The mentee takes it from here.
“And then as the weight comes into you and as you get rushed, your foot will naturally plant further into the ground,” Meinerz said. “In practice you’re just on your tippy toe and that’s not a strong position, but as you get the rush, it naturally brings your foot back down to get more cleat in the ground. …
“It’s all about if you can stay firm for 1.25 seconds.”
That’s the whole game. Don’t get knocked off your spot. Don’t fall backward and definitely don’t fall forward.
“Forward is horrible,” Powers said. “You see a lot of guys on film, the (defender) is definitely bringing power on field goal block, so when they leave the gap and the blocker falls forward, that’s because the (blocker) is leaning forward, anticipating that contact. The way we do it, we don’t even move. We don’t step forward, we don’t lean forward.
“So there’s no way to fall forward and expose that gap.”
This is how Powers learned in Baltimore.
His teacher there?

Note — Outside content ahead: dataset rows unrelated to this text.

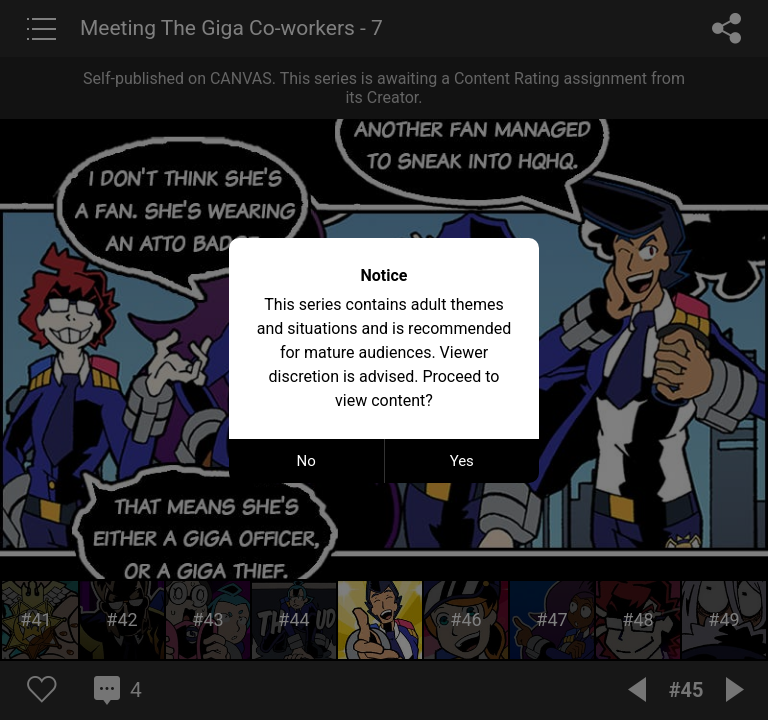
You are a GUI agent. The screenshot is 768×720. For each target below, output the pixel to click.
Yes (462, 461)
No (306, 461)
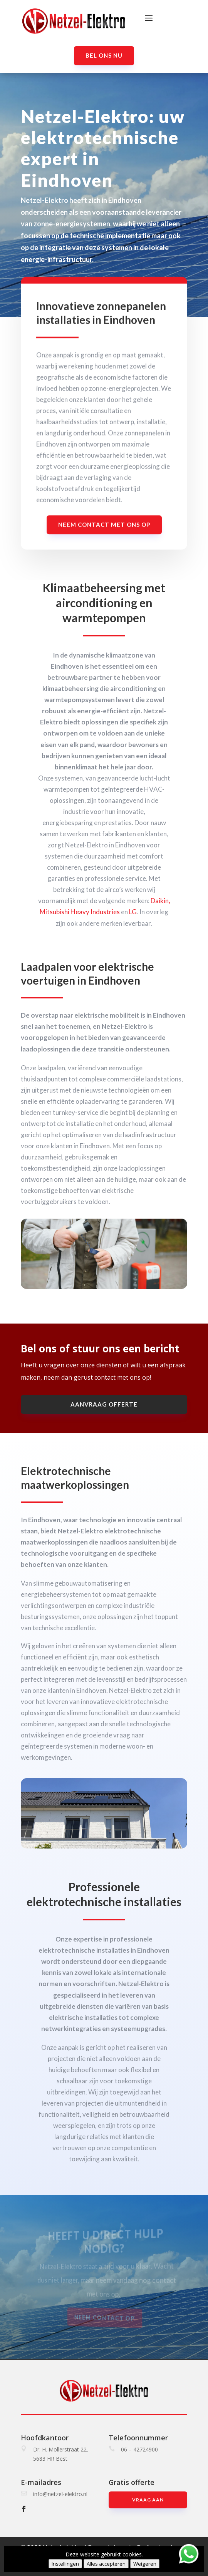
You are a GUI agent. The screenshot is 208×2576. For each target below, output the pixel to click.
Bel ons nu (104, 55)
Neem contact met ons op (104, 531)
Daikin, (160, 901)
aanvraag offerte (104, 1404)
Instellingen (65, 2563)
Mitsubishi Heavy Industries (80, 912)
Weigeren (144, 2563)
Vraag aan (148, 2500)
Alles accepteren (106, 2563)
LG (133, 912)
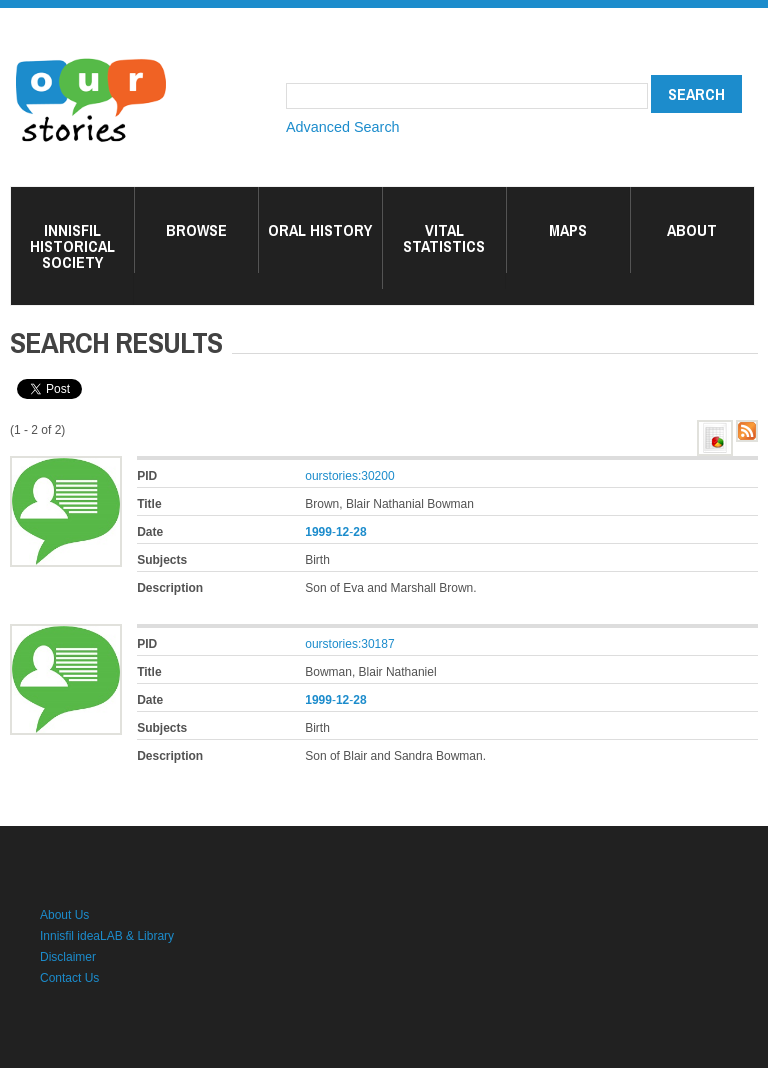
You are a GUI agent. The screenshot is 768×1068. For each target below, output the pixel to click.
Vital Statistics (444, 238)
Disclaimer (68, 957)
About (692, 230)
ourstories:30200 (349, 476)
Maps (568, 230)
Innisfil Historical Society (72, 246)
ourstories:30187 (349, 644)
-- (335, 532)
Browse (196, 230)
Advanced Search (343, 127)
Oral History (320, 230)
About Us (64, 915)
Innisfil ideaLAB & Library (107, 936)
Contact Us (69, 978)
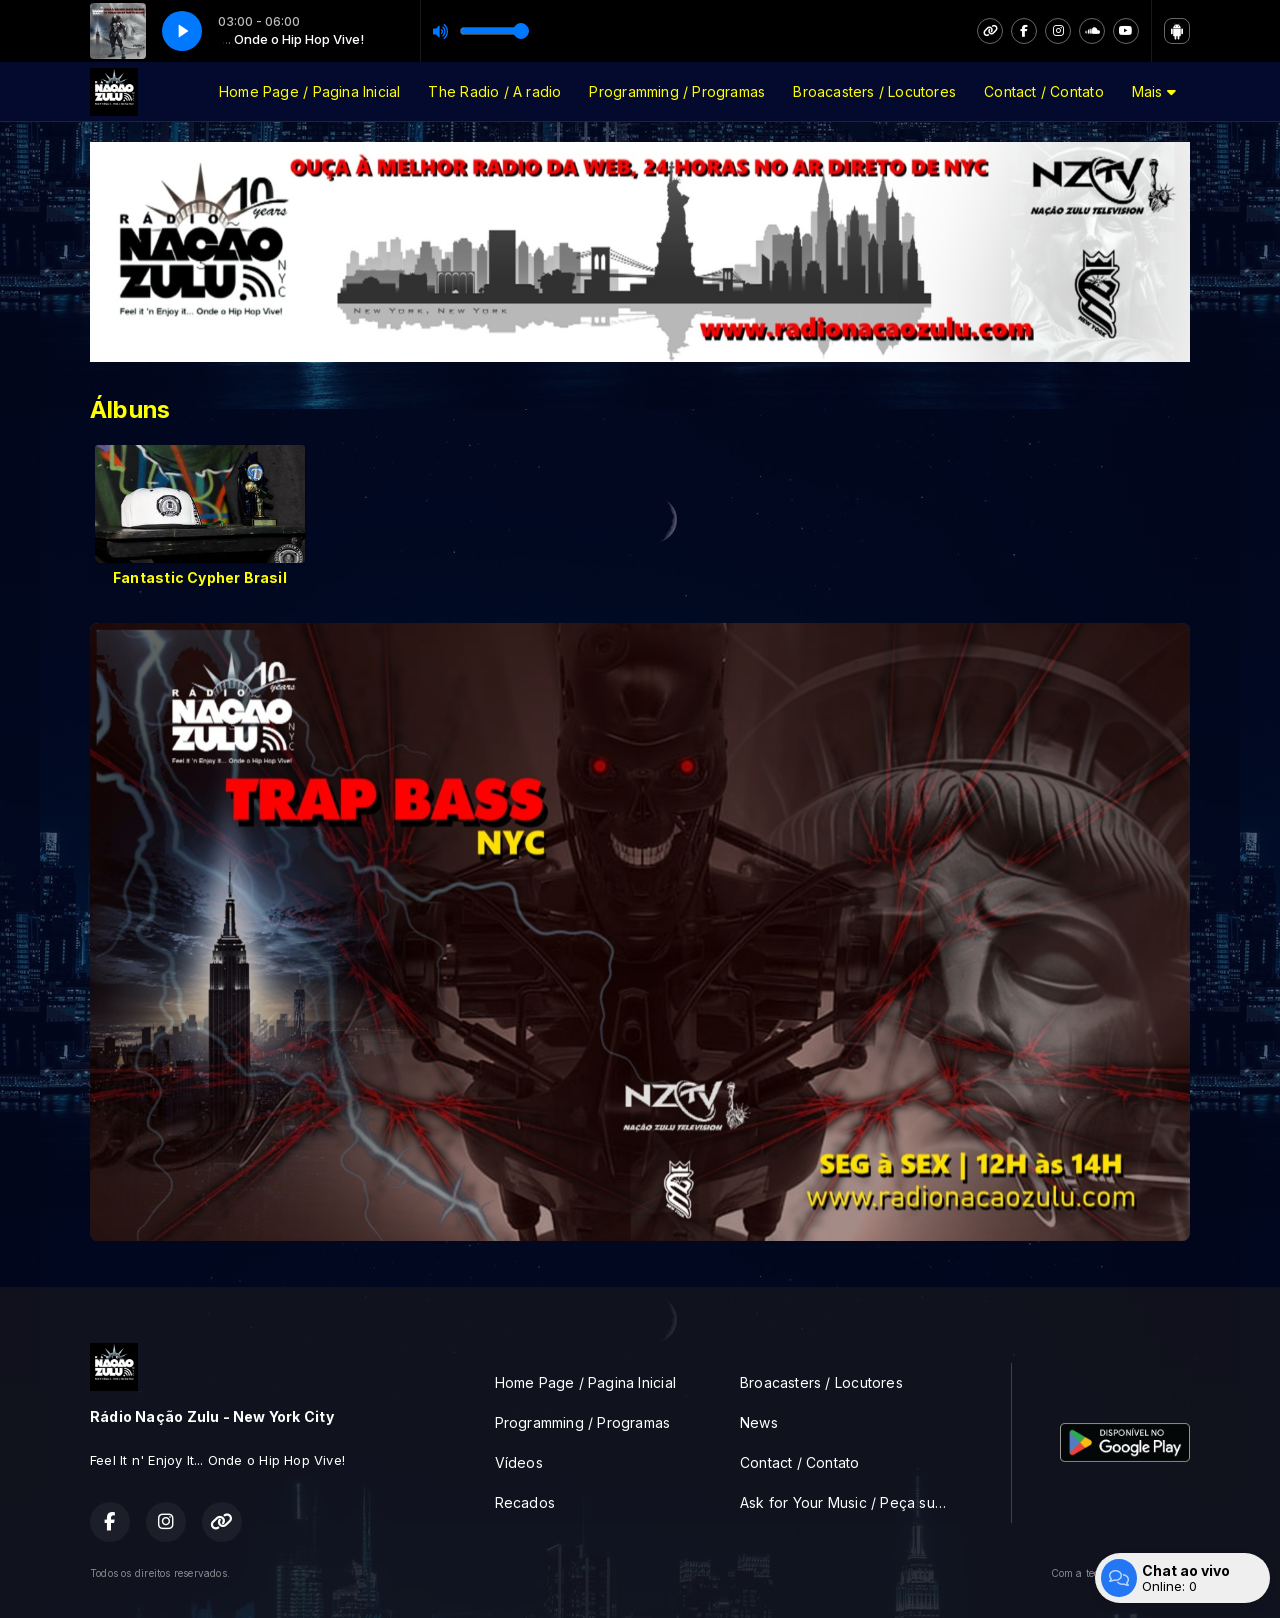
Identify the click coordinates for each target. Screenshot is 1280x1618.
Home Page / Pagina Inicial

Longtime special teams guru Jerry Rosburg. Rosburg, of course, retired but then was hired as a game management coach for then-Broncos head coach Nathaniel Hackett in Week 3 last year. His input on special teams wasn’t welcomed by coordinator Dwayne Stukes, but when Hackett got fired after Week 15 and Rosburg was named the interim coach, Stukes was dismissed, too.
Rosburg tried to teach the stance to Meinerz even with just two games left in the season.
“I was not sold on that at all,” Meinerz said. “I was like, ‘How am I going to change what I’ve done my entire career?’ I’ve never done anything like this before. So I just needed some more practice and not just, ‘Hey, let’s try this against the Chiefs.’”
Even still, he was actually in search of a better way.
Meinerz injured his hamstring Week 1 against Seattle last year blocking on the field goal unit when his foot slipped as the rush came over the top of him and he found himself, “in this weird, like, splits position.”
“Someone jumped through the ‘B’ gap and kind of pushed me. So I was in a variation of doing the splits. I felt it pop right away.”
Meinerz missed four weeks with the injury and it was still on his mind months later when he met Powers.
“He said, ‘I’m never letting that happen again,’” Powers recalled.
Denver’s special teams coaches Ben Kotwica and Mike Westhoff don’t teach the stance, but they understood Powers’ belief in it enough to allow he and Meinerz to stick with it. In Baltimore, the tackles use a similar stance, though not with their knee fully on the ground.
“They’re just very low,” Powers said. “It really only works inside.”
Meinerz, reluctant to change on the fly late last year, is now a true believer in the Baltimore field goal stance. He’s never going back. And he plans on spreading the good word.
“That’s going to be my field goal stance forever,” he said. “And I’m going to teach it to the young bucks.”